Quando "Jolly" è entrato nella sua vita, qualche anno, l'unico desiderio di Giulia era quello di farne la propria casa itinerante per girare l'Europa in vacanza insieme agli amici. "Se non ci fosse stata l'emergenza Covid non mi sarebbe mai venuto in mente di utilizzarlo come scuola", spiega la giovane. Ma in effetti, poi, le cose sono andate esattamente così. Giulia Zaffagnini è una giovane professoressa di 26 anni in forza all'istituto comprensivo San Rocco di Faenza. All'inizio di questo travagliato anno scolastico gli è stato affidato il ruolo di insegnante di laboratorio linguistico, seguendo un gruppetto di studenti delle medie di origine straniera che, proprio a causa della lingua, con la chiusura delle scuole spesso riscontrano alcune difficoltà con la didattica online. "Di solito sto con loro fuori dalla classe, facciamo il nostro programma -spiega- oppure li aiuto nel comprendere meglio le altre lezioni". Per non abbandonarli anche in questo periodo, ecco allora l'idea: andare sotto casa loro, almeno una volta a settimana, e fare lezione individualmente, nel rispetto delle norme di sicurezza, a bordo di Jolly. E cioè di un camper Volkswagen Westfalia del 1987 acquistato da Giulia nel 2015, dopo l'Erasmus in Spagna. "Prima era bianco, adesso è verde" racconta la giovane prof emiliana, la quale, attrezzata con lavagna, gessetti, tavolino pieghevole e sedia (tutto sanificato prima e dopo ogni lezione) si è così inventata il progetto "Scuola senza frontiere". "Facevo già didattica uno a uno e questo di sicuro ha agevolato la creazione del progetto, ma se fossi una docente curricolare forse con una classe di venti ragazzi non sarebbe possibile" ammette Giulia.
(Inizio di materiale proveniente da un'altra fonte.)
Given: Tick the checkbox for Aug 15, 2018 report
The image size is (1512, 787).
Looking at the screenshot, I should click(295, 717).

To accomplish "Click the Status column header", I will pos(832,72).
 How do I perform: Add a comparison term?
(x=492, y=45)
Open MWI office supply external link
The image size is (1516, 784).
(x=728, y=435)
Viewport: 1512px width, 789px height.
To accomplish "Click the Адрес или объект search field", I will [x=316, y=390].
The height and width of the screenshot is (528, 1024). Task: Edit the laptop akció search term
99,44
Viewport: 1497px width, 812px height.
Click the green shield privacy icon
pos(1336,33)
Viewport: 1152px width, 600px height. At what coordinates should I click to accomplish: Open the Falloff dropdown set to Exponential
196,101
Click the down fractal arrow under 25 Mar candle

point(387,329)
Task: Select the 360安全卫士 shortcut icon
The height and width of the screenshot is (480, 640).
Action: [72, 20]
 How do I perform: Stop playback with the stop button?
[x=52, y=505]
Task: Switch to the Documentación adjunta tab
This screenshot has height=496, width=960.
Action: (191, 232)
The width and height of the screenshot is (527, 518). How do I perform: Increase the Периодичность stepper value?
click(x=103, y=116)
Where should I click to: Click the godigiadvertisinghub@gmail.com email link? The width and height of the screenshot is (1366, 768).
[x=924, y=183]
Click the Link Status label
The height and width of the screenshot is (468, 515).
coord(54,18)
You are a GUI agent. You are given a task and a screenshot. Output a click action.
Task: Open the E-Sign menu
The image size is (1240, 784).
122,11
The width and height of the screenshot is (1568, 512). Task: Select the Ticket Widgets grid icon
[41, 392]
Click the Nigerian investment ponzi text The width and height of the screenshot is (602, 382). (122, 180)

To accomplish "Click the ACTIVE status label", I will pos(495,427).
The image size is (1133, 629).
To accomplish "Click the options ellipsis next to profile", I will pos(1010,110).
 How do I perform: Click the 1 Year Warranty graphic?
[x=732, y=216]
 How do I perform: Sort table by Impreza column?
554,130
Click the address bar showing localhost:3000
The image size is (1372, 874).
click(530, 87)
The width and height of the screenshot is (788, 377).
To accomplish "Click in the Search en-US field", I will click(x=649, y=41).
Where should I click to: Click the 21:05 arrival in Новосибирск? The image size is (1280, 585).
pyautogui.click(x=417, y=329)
"Con loro la didattica online aveva dei gap veramente molto ampi" continua la ragazza, che su dieci ore settimanali con la scuola media faentina, da contratto, da quasi un mese ne dedica almeno una per ogni studente del laboratorio linguistico raggiungendolo sotto casa col suo camper. Gli alunni in questione, ovviamente, oltre alle lezioni con Giulia (il resto delle ore di laboratorio linguistico restano a distanza) seguono anche tutta la didattica curricolare online, esattamente come i loro compagni. "I riscontri che ho avuto da parte loro sono stati molto positivi, perchè mi hanno detto di essere un po' stanchi di ritrovarsi tante ore davanti al computer -spiega ancora la giovane insegnante-. La cosa principale che mi ha fatto scattare l'idea è stato che di solito in presenza, per spiegare una cosa, ci metto dieci minuti, mentre con la didattica online ci ho messo anche un'ora intera. Quindi principalmente tutto è nato dalla frustrazione, mia e dei ragazzi, data da un momento di emergenza come quello attuale. Quando uno è in difficoltà -sottolinea Giulia- forse riesce a trovare delle soluzioni a queste difficoltà".

"Tutti gli insegnanti, secondo me, hanno avuto il loro ruolo in questo periodo -continua la docente 26enne- e sorridendo a volte mi viene da dire quasi grazie a questa emergenza che mi ha dato modo di svilupparmi a livello creativo. Questa idea mi è venuta pensando ovviamente alla mia situazione personale -prosegue Giulia- quindi vorrei fare un appello a tutti gli insegnanti: magari tante volte non ce ne rendiamo conto, ma un'idea creativa può essere dietro l'angolo e possiamo semplicemente provare a metterla in pratica, chiedendo se si può fare. Dobbiamo renderci conto- conclude- che a volte una piccola idea può cambiare tanto ai ragazzi".